##### Excerpted records

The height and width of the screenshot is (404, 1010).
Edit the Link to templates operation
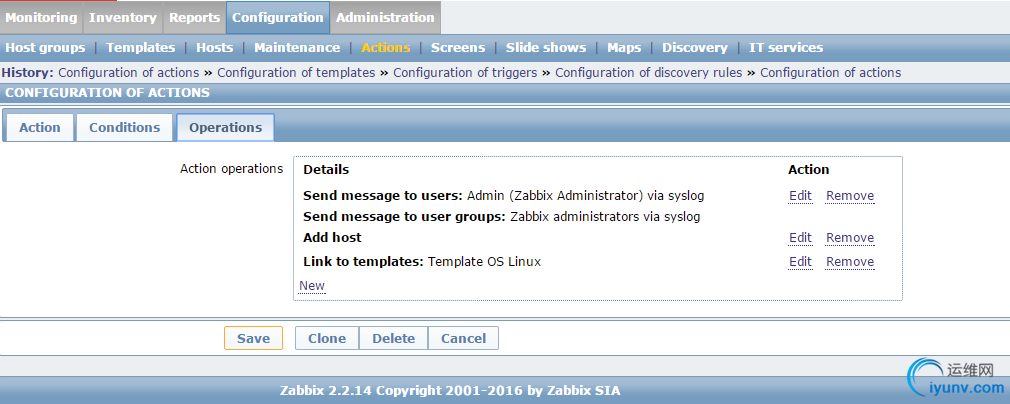(x=800, y=262)
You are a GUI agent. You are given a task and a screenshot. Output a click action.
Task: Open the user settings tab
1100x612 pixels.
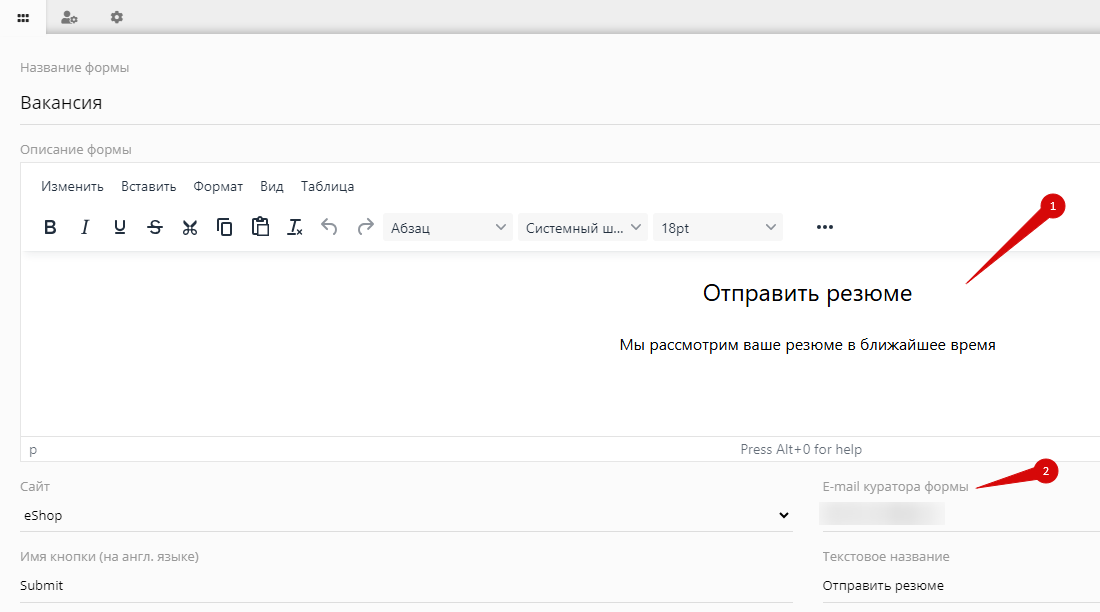(69, 17)
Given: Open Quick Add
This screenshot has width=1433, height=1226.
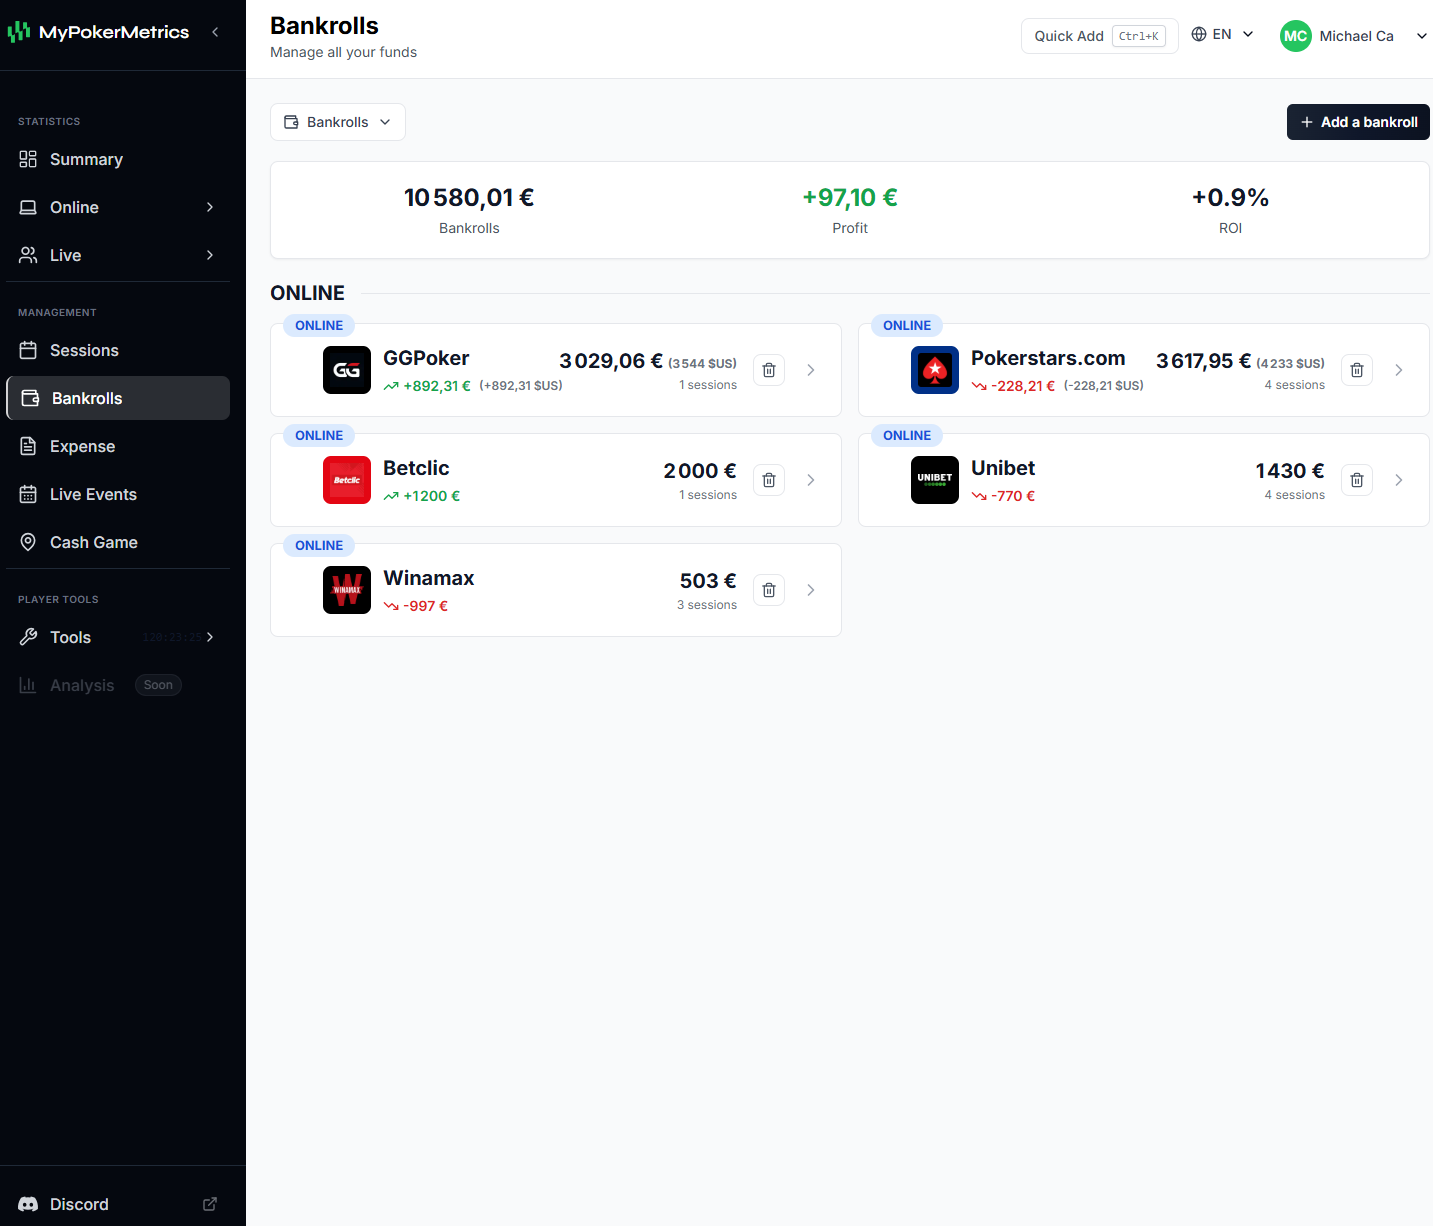Looking at the screenshot, I should pos(1068,35).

##########

Work order:
Exactly the lines from the line containing "Edit the Link to templates operation" to the end of the records need to be copied, both ends included, with pictures left out.

Solution:
Edit the Link to templates operation
(x=800, y=262)
You are a GUI agent. You are given a task and a screenshot. Output a click action.
Task: Open the user settings tab
1100x612 pixels.
(69, 17)
Given: Open Quick Add
This screenshot has width=1433, height=1226.
Looking at the screenshot, I should pos(1068,35).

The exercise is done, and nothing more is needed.